What I did discover about myself in this silence is that I am an “ambivert” and I am now fully charged, so hear me roar. You may not like what I will half to say but I didn’t drag you to this page. You chose to read it. If it makes you uncomfortable use some “personal responsibility” and hit delete. Those people reading are my release valve and I appreciate that. In this time of a pandemic it is healthier to shed emotion rather than virus but shed none the less. Both are unhealthy.

I have spend the last five months at a total loss for words when it comes to “common sense”. When you have no one at home to decompress the issues of the your day with and provide a vehicle for someone else to decompress one is left a few options. As I said my “cohort” consists of four monitors and two non-medically related visitors. My voice use to be my blog but I chose to silenced even that. Well that was a self imposed punishment and I already have a long line of people wanting to “punish” me. It is amazing at what guilt brings out in people and one of the things I am told I am good at is making people uncomfortable with an unfortunate truth. Life isn’t always fair and if you can’t handle that, go back into the BBQ silo where you can live your life not bothered by the realities of others. Let your complacency light the briquettes of your bubble.

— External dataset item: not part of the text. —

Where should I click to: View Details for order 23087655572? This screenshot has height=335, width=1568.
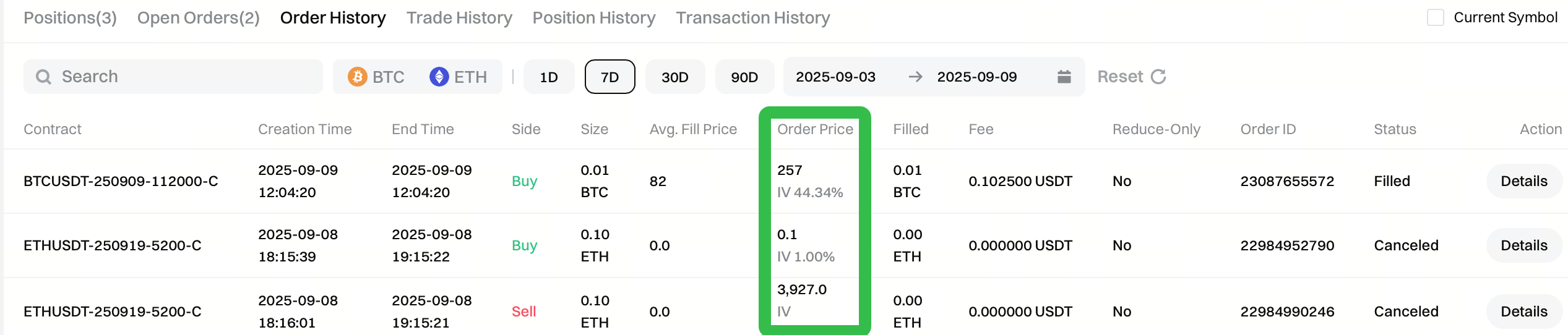[x=1523, y=181]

But now those five months are behind me and it’s time to purge. I am back, new look and an increase in frequency so hear me roar. Small bites from six decades of experience and someone who survived one epidemic early in life. I, along with about another 25,000 aging polio survivors, have experienced this before. I won’t sit back waiting for life to end because of another pandemic. Personally I’m more concerned over the level of denial than I am of the actual virus, so for you vaccine deniers out there (my last shot is booked for June 17) so us all a favour and stay home. There is a reason for old adages like “Ignorance is bliss” and that’s not something our politicians can seem to overcome, maybe because they exhibit it themselves. Right Premier Kenney!